Bon, sérieusement, je fais ma grincheuse parce que je voulais rendre mon voyage moins jet set, mais j’ai adoré vivre cette expérience. Chaque soir en me couchant, je me sentais comme un enfant la Veille de Noël qui a hâte de se réveiller le lendemain pour voir les belles surprises qui l’attendent (aucune référence à la « corbeille à surprises » ici) et vivre à 100 nœuds à l’heure. Sauf les deux jours passés en mer, là je me sentais comme un Jabba le Hutt qui a envie de passer la journée à paresser et à manger (avec le move de langue pis toute).

J’ai rencontré des gens fort sympathiques et admiré des splendeurs en Sicile, Grèce, Turquie et Crête. Je me suis décroché la mâchoire sur des paysages (et des hamburgers), j’ai ri aux larmes avec mon amie et j’ai dépensé comme une Américaine au Boxing Day (j’exagère un peu). Bref, je me suis bien amusée.

Pleine d’humour (surtout si je suis bourrée) et de contradictions (j’aime le thé et le café, le jour et la nuit, enfin vous voyez), je suis du domaine linguistique professionnellement (traductrice) et sentimentalement (mon amour du français est aussi grand que mon amour du polyglottisme). J’ai l’air érudit à sortir des mots à 100 $ comme « polyglottisme » (pas pire au Scrabble celui-là), mais je ris comme belette au mot « pet », et je me gausse quand ça rime en crime. Humblement ici pour m’amuser, expérimenter et divertir un peu. Aucune ligne directrice ou plan déterminé. Sur un nowhere rédactionnel. Folle de même.

6 Comments

  1. Té tellement bonne que tu as presque réussis a m’enlever l’envie de voyager. Plus sérieusement, continue a nous faire part de tes aventures, tu est mon héroine préférer. 😉

  2. Héhé! Merci beaucoup! Voyager c’est extraordinaire, ça vaut le coup! 🙂

  3. J’ai souvent dit que je voulais faire une croisière, et je vais sûrement en faire une un jour, mais tu peux être certaine que je vais m’assurer avant qu’il n’y a pas de « corbeille à surprise ». Je ne savais pas que ça se faisait, mais ça devient un critère essentiel.

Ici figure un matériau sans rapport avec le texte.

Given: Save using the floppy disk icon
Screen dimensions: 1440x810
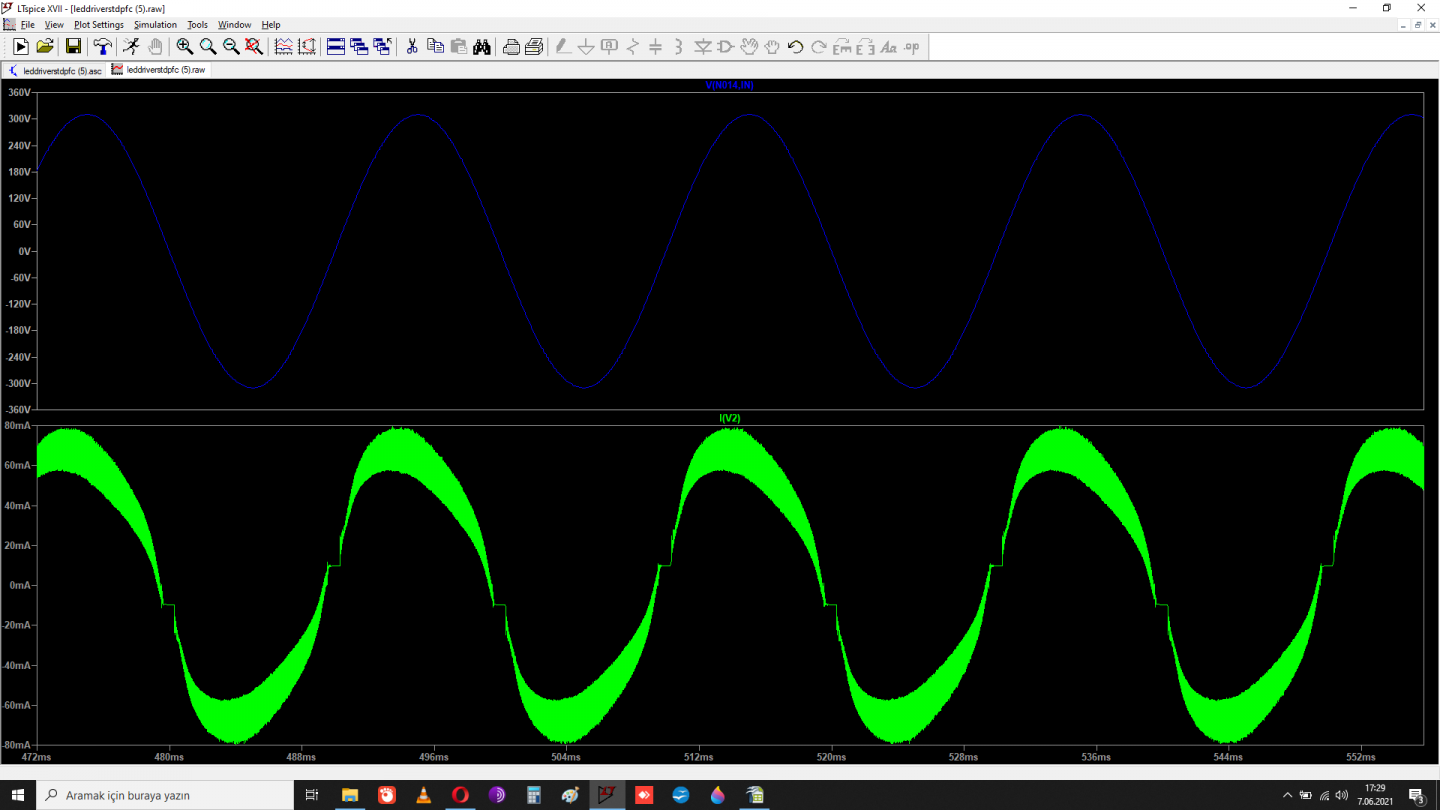Looking at the screenshot, I should [x=73, y=46].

  4. Un ami qui en fait très souvent me dit qu’il n’a jamais vu ça, pas même sur ce bateau. C’était peut-être un problème ponctuel. Espérons-le!

  5. chère ciboux

    comme d’habitude ton talent avec ta plume est impressionnant. j’ai pris le temps (oui oui) de lire tous les articles et je suis déjà accroc!

  6. Hahaha !!! La fameuse corbeille à surprises …lol On est effectivement de plus en plus proche à chaque voyage. Au train où ça va, je vais sûrement te laisser me torcher rendues à nos vieux jours.